Problem =
Return the material below verbatim, beginning with its first line and stopping after the line that contains "Action: 795,190".

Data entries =

• • •

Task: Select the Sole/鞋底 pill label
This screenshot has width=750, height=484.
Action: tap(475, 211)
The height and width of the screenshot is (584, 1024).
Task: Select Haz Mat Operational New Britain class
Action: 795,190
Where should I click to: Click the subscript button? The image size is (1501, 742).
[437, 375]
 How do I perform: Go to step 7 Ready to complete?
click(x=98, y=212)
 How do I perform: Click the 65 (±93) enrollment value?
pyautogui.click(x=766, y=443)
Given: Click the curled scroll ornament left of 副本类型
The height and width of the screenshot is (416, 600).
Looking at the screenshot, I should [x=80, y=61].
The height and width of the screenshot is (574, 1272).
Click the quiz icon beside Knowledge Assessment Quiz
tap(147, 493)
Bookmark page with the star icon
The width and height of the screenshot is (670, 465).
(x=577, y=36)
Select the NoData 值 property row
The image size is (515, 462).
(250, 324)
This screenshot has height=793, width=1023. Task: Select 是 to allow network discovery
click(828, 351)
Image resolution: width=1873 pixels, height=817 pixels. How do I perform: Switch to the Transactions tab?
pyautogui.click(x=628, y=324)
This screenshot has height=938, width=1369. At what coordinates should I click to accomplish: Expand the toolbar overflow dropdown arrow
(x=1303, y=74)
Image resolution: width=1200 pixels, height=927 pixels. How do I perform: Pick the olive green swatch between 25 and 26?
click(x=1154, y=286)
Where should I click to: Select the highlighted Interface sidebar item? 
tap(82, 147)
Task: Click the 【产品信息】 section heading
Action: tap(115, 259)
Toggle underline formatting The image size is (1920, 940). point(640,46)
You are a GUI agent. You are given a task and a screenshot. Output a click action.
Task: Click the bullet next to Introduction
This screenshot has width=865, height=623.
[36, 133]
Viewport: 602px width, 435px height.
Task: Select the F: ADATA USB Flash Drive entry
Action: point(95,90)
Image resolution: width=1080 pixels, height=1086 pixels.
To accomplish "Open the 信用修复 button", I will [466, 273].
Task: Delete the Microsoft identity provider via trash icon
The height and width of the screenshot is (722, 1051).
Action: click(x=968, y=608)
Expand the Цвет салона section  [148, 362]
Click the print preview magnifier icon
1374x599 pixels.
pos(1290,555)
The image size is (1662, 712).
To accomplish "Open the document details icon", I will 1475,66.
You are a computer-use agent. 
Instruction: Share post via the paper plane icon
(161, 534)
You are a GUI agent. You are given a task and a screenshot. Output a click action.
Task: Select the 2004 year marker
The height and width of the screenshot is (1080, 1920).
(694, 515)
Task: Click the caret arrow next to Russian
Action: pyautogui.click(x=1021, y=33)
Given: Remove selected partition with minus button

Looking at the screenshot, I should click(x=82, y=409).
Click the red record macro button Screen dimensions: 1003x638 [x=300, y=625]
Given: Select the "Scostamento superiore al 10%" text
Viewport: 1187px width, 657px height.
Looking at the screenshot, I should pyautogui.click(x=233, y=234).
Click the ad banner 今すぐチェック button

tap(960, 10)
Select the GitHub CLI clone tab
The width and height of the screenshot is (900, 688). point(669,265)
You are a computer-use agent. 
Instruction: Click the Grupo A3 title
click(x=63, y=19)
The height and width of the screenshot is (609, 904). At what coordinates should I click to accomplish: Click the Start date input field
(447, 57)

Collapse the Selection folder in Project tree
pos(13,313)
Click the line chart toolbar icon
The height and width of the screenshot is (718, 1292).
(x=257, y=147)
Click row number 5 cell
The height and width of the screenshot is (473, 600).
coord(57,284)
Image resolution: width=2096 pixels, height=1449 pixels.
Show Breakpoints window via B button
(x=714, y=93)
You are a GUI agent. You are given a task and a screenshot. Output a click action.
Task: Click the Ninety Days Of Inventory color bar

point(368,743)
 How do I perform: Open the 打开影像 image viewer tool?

• • •

Task result =
Task: Select the Sole/鞋底 pill label
This screenshot has width=750, height=484.
Action: tap(475, 211)
The height and width of the screenshot is (584, 1024).
Task: Select Haz Mat Operational New Britain class
Action: 795,190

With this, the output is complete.